ENTRIES PROVIDED

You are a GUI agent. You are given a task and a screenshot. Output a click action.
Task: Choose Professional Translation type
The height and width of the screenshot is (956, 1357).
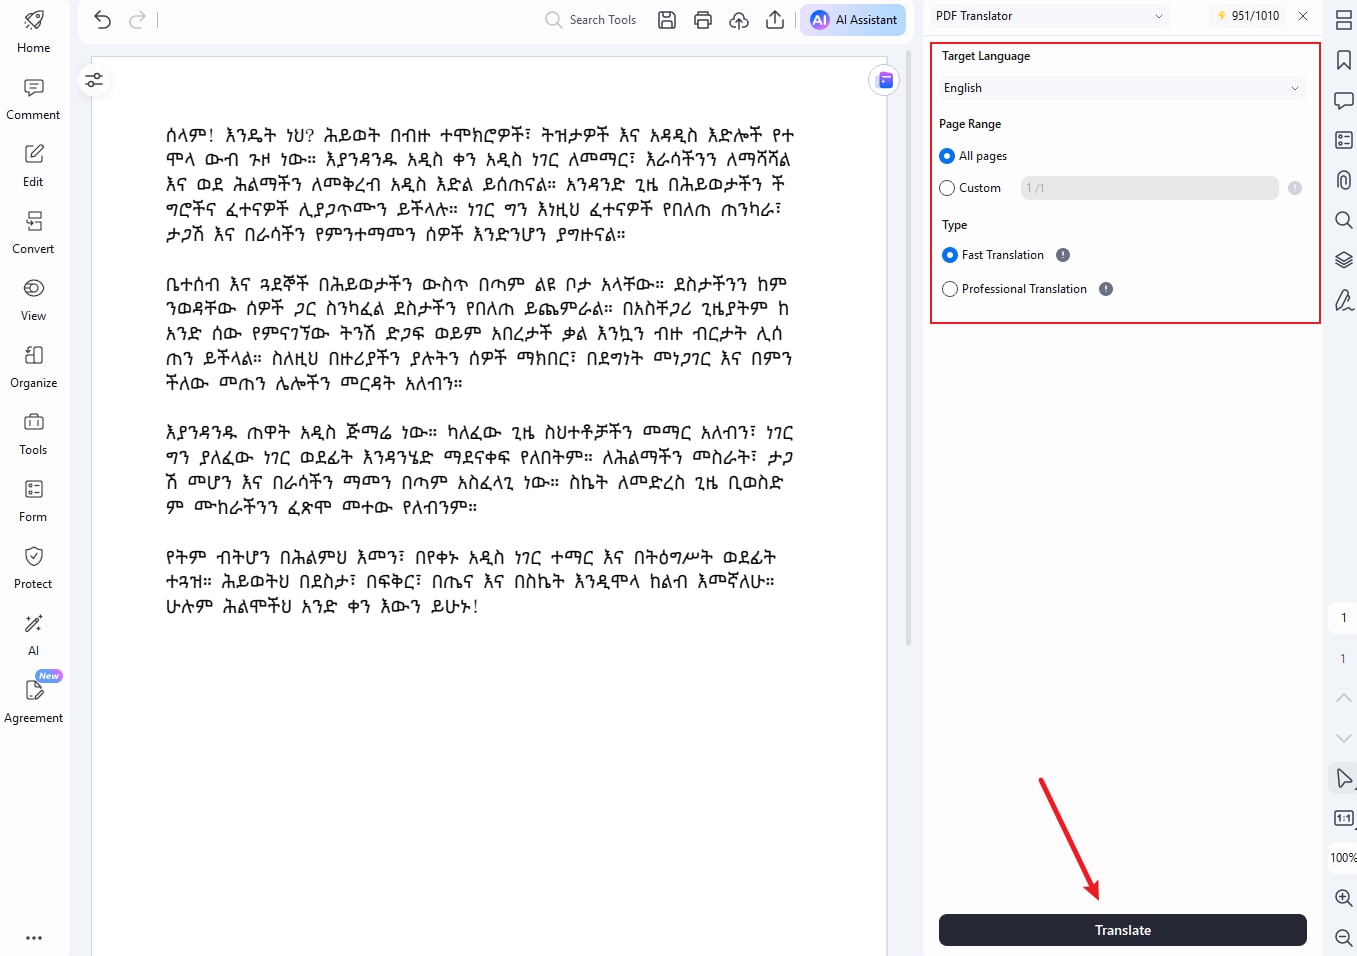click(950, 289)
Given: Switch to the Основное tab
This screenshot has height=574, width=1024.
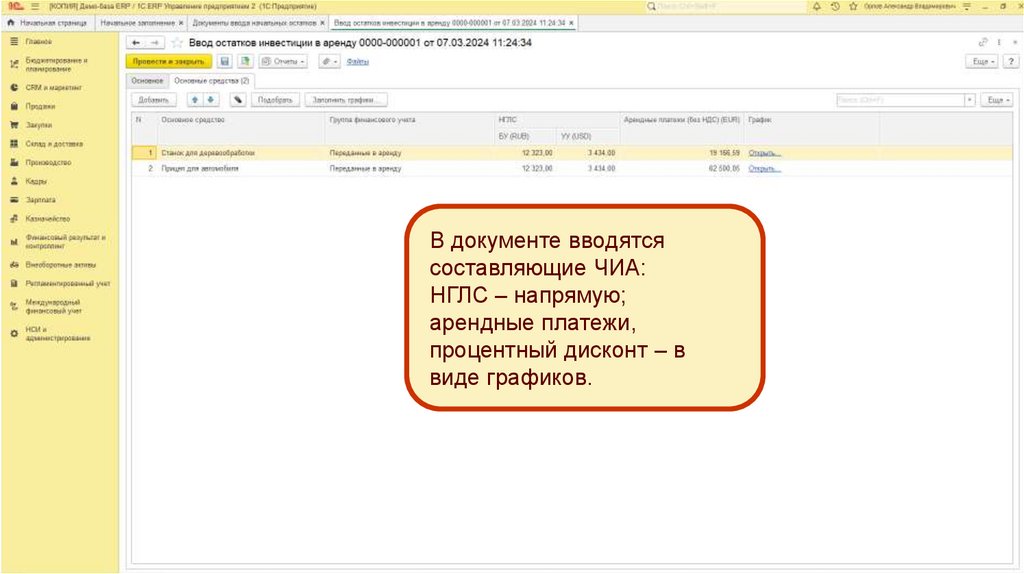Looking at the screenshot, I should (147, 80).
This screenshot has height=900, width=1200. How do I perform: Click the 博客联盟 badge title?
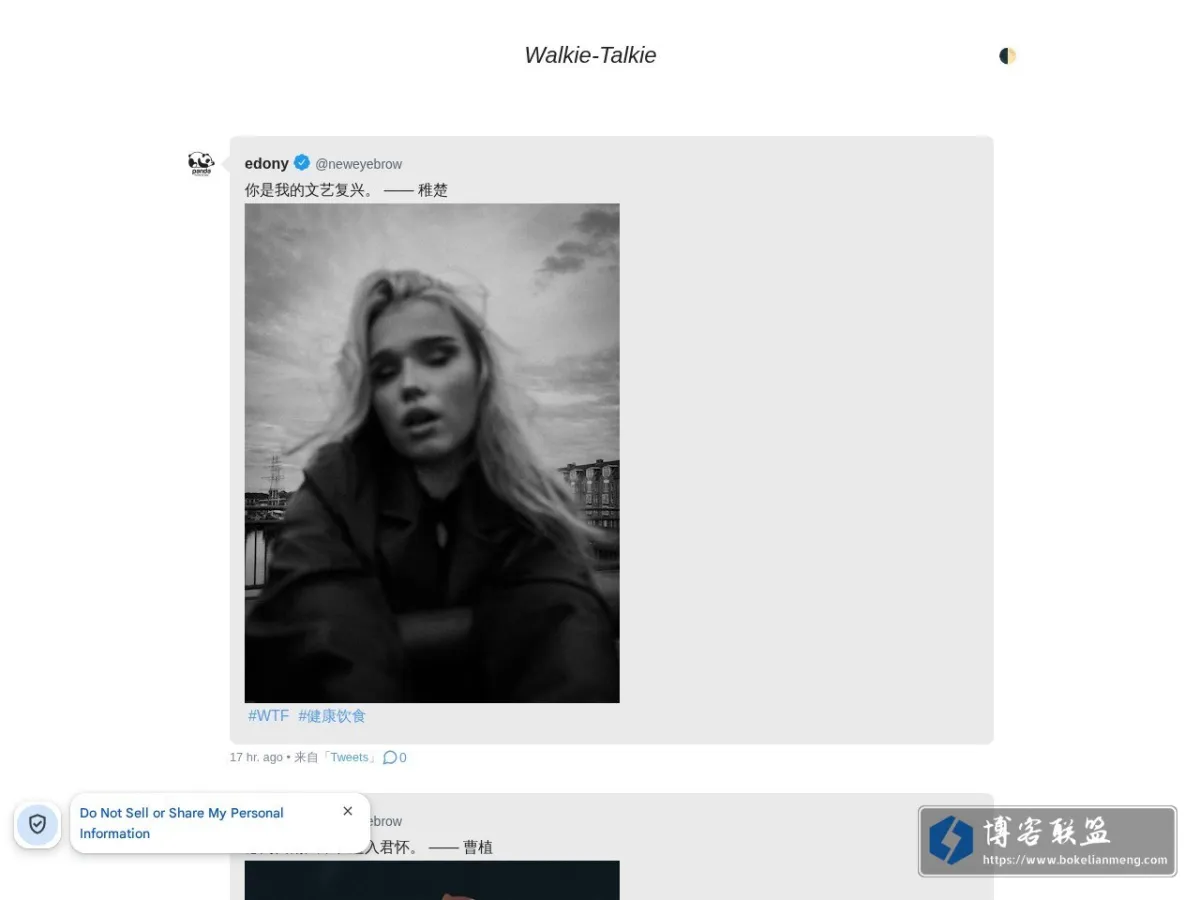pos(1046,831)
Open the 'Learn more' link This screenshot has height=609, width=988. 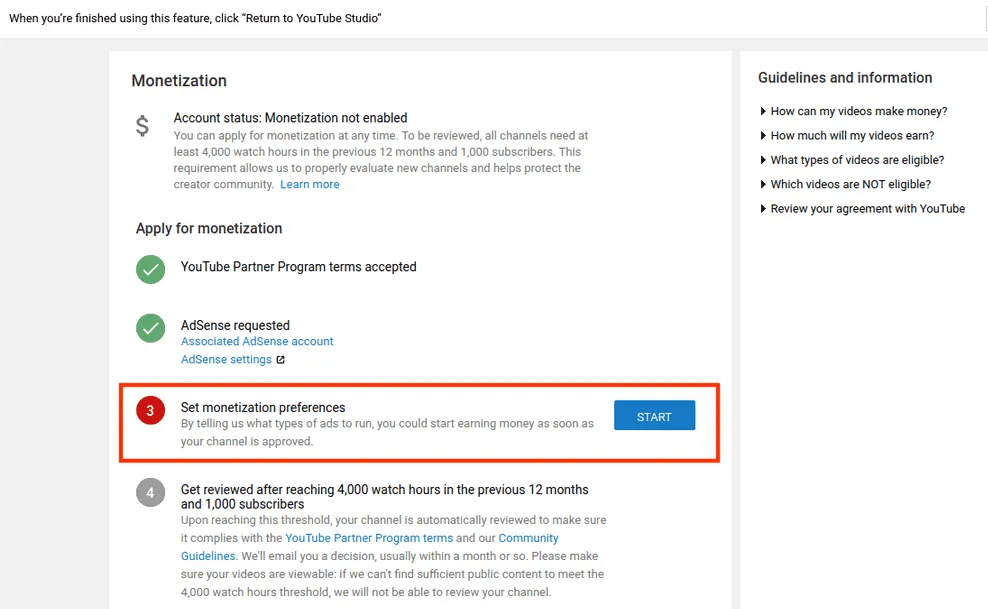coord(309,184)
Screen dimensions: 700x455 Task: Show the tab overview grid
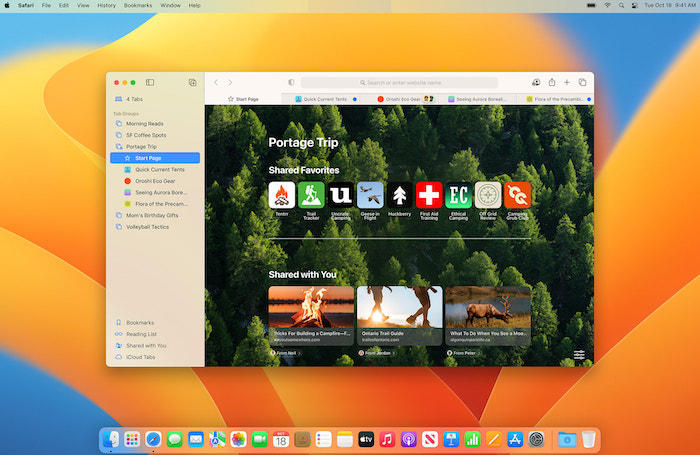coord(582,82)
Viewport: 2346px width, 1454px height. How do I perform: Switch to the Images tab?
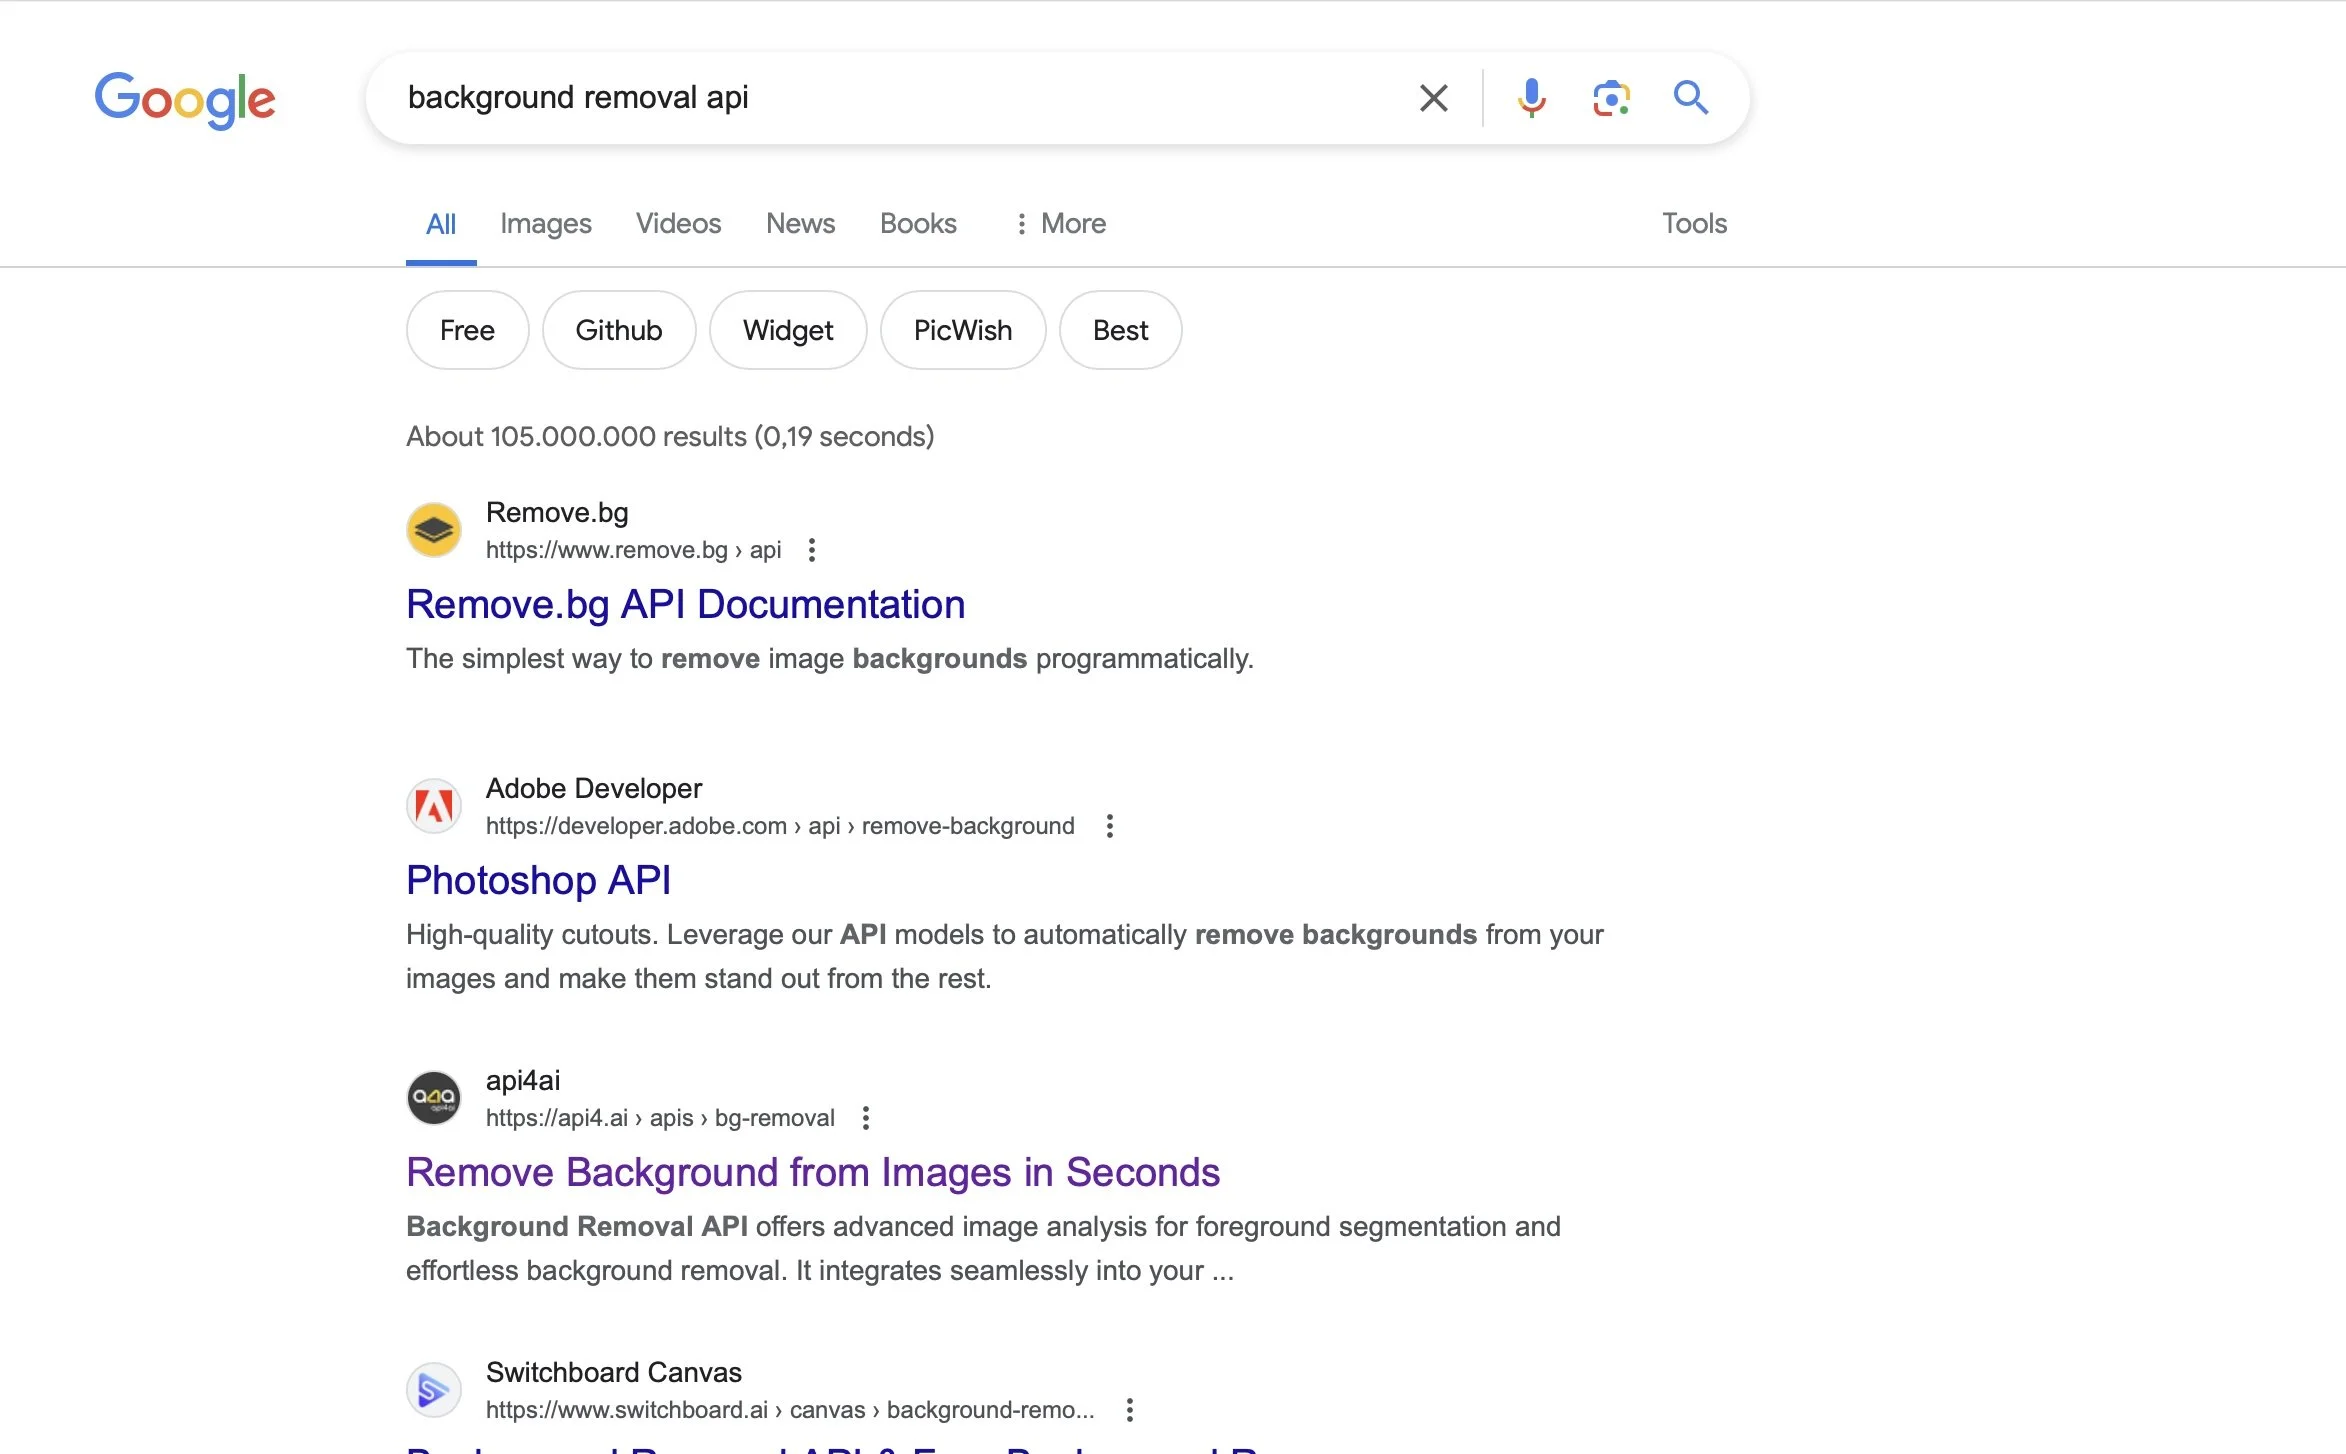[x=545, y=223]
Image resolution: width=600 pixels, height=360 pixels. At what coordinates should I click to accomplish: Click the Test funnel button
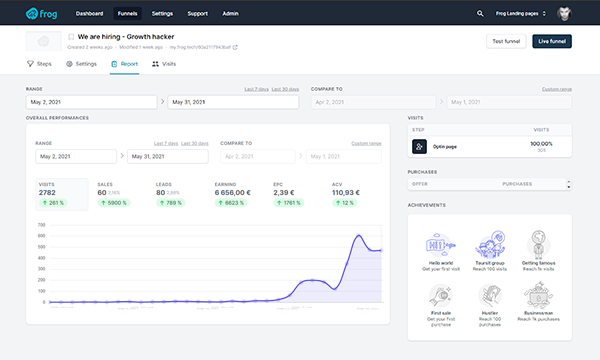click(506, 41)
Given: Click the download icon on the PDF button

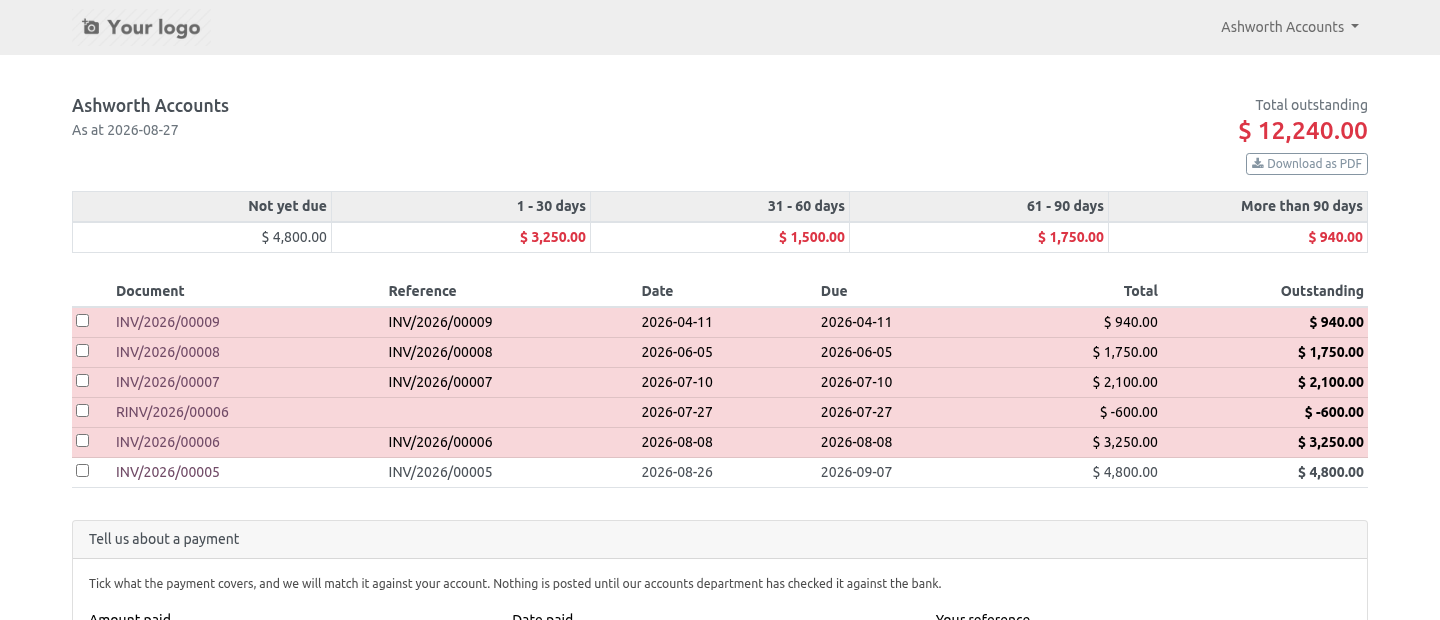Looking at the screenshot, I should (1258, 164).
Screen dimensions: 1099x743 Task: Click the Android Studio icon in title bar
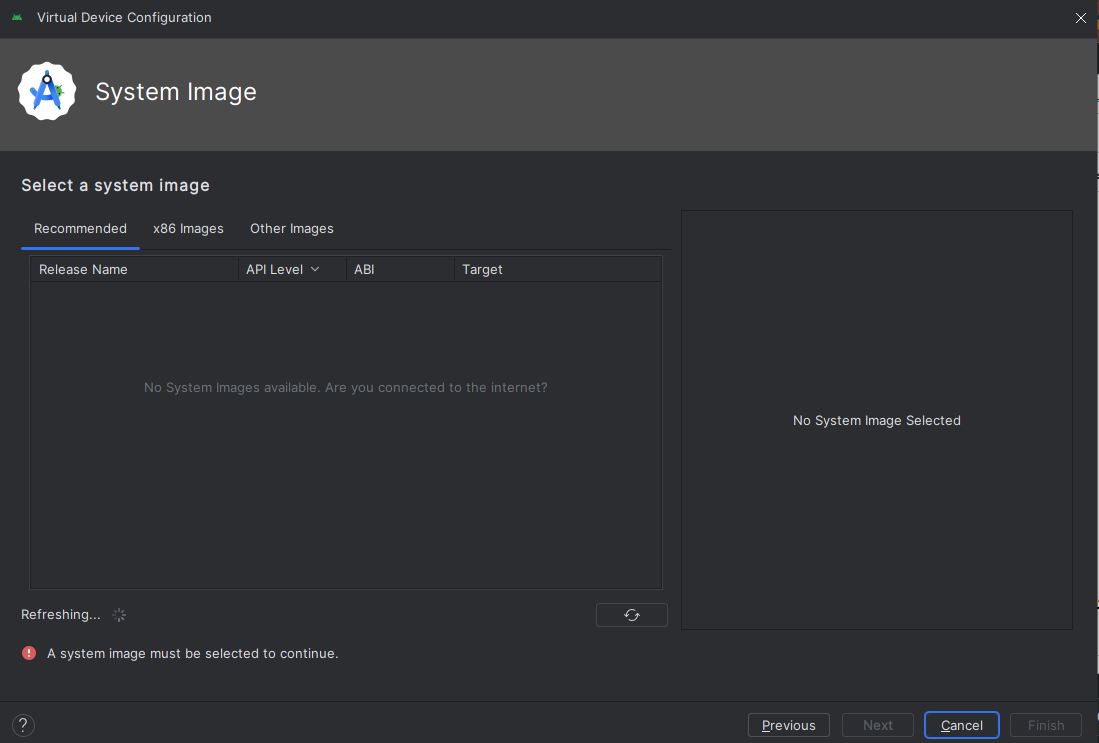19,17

EXERCISE DETAILS
Take the lines starting with the one that contains "Screen dimensions: 1099x743" and going on through the end of the entries, and write them out again, request included, with every coordinate in the answers increased by 78. Leave the pictures out.

OUTPUT FOR THIS EXERCISE
Screen dimensions: 1099x743 Task: Click the Android Studio icon in title bar
97,95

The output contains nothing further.